GLOBAL headwinds and sluggish demand from China will weigh on the performance of the manufacturing sector, according to Standard & Poor’s (S&P) Global Market Research.
Based on the latest Purchasing Managers Index (PMI), S&P said the country’s composite score in the index dipped to 50.9 in January, the second consecutive month it slowed.
In December 2023, the country’s PMI score was at 51.5 from 52.7 in November last year. The country’s PMI score in January was the lowest since the 50.6 recorded in September 2023.
“The turn of the year revealed a slight weakness in demand conditions, as new orders and output growth eased,” Maryam Baluch, Economist at S&P Global Market Intelligence, said.
“Moreover, looking forward, global headwinds and sluggish demand from external markets, especially China, are likely to weigh on the Filipino manufacturing sector,” she added.
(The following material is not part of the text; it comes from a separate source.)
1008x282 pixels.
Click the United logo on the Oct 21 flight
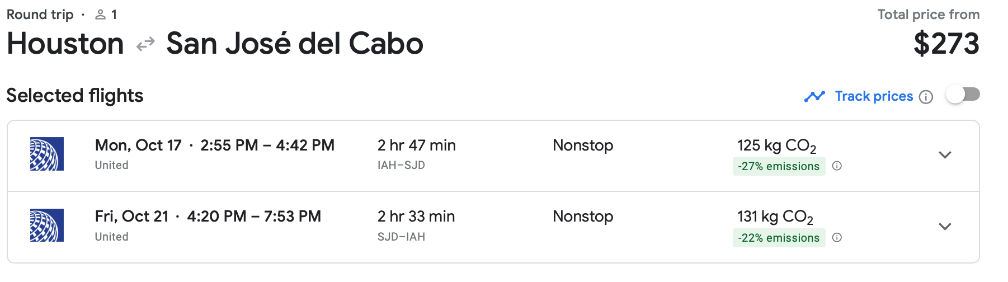47,225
However, S&P said manufacturers remained optimistic that output growth will improve in the next 12 months. This was based on the responses of nearly half the panellists spoken to by S&P.
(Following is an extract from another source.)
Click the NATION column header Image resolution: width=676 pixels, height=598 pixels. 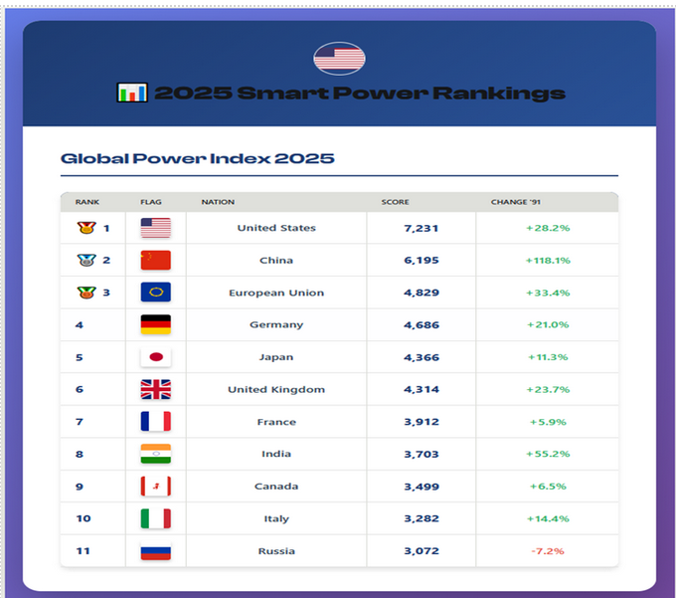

The data also showed that amid concerns regarding global weakness and declining demand, the sector did not cut employment. This was contrary to the contractions in the past two surveys done by the think tank.
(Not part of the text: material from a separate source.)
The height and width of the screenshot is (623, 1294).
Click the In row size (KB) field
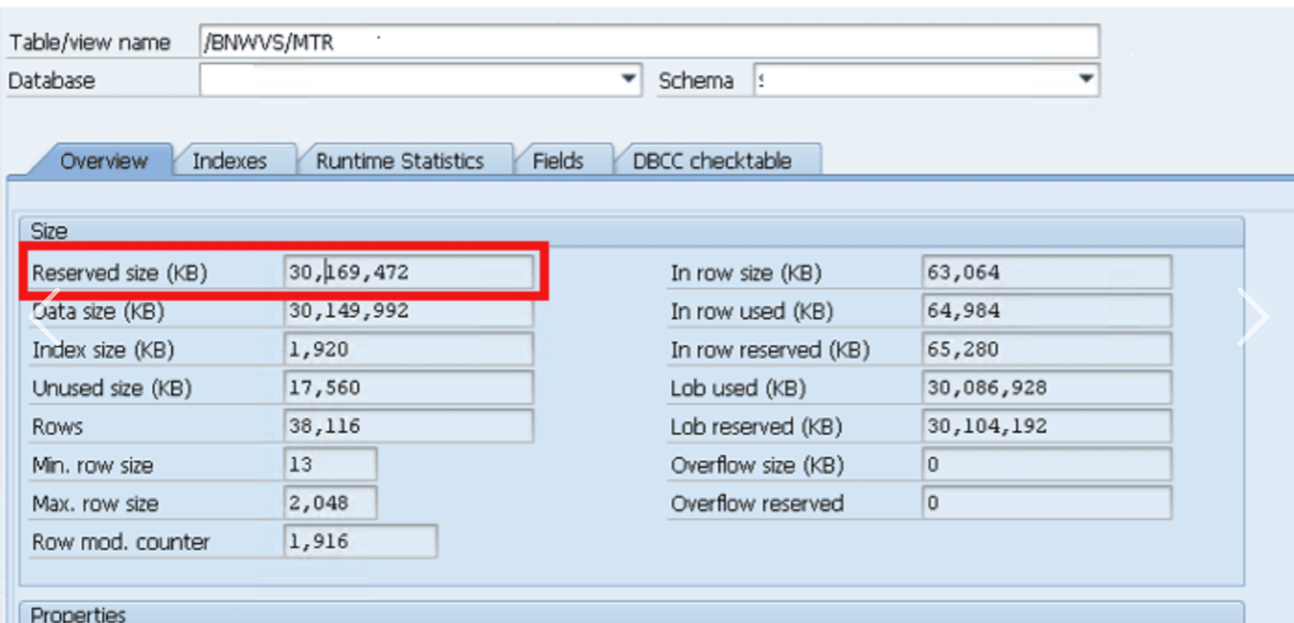[x=1046, y=272]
It noted that staffing levels were unchanged. While there were cost constraints and resignations which led to job shedding, this only occurred in “some firms.”
According to S&P, what helped act as a counterbalance on the employment front was that some companies were now more willing to take on additional staff as they expected an increase in new orders.
“On the flipside, other evidence from latest PMI data, such as the rise in buying activity and the building of stocks, indicates that manufacturers anticipate continued growth in the coming months,” Baluch said.
“Additionally, historically subdued inflationary pressures will also assist the sector, as firms seek to price competitively,” she added.
Earlier, the Philippine Statistics Authority (PSA) disclosed that the country’s manufacturing sector posted growth of 1.9 percent in November 2023.
Based on the Monthly Integrated Survey of Selected Industries (Missi), the Volume of Production Index (VoPI) in November 2023 was faster than the annual growth rate of 1.5 percent in October 2023.
However, the sector’s November 2023 performance was slower than the 6.4 percent rate posted in November 2022.
The data showed the manufacture of beverages posted a decline of 11.6 percent. However, this improved from the 34.4-percent decline in October 2023.
The PSA also said the manufacture of transport equipment saw a 17.1- percent annual increase, from 5.8 percent annual increment in October 2023.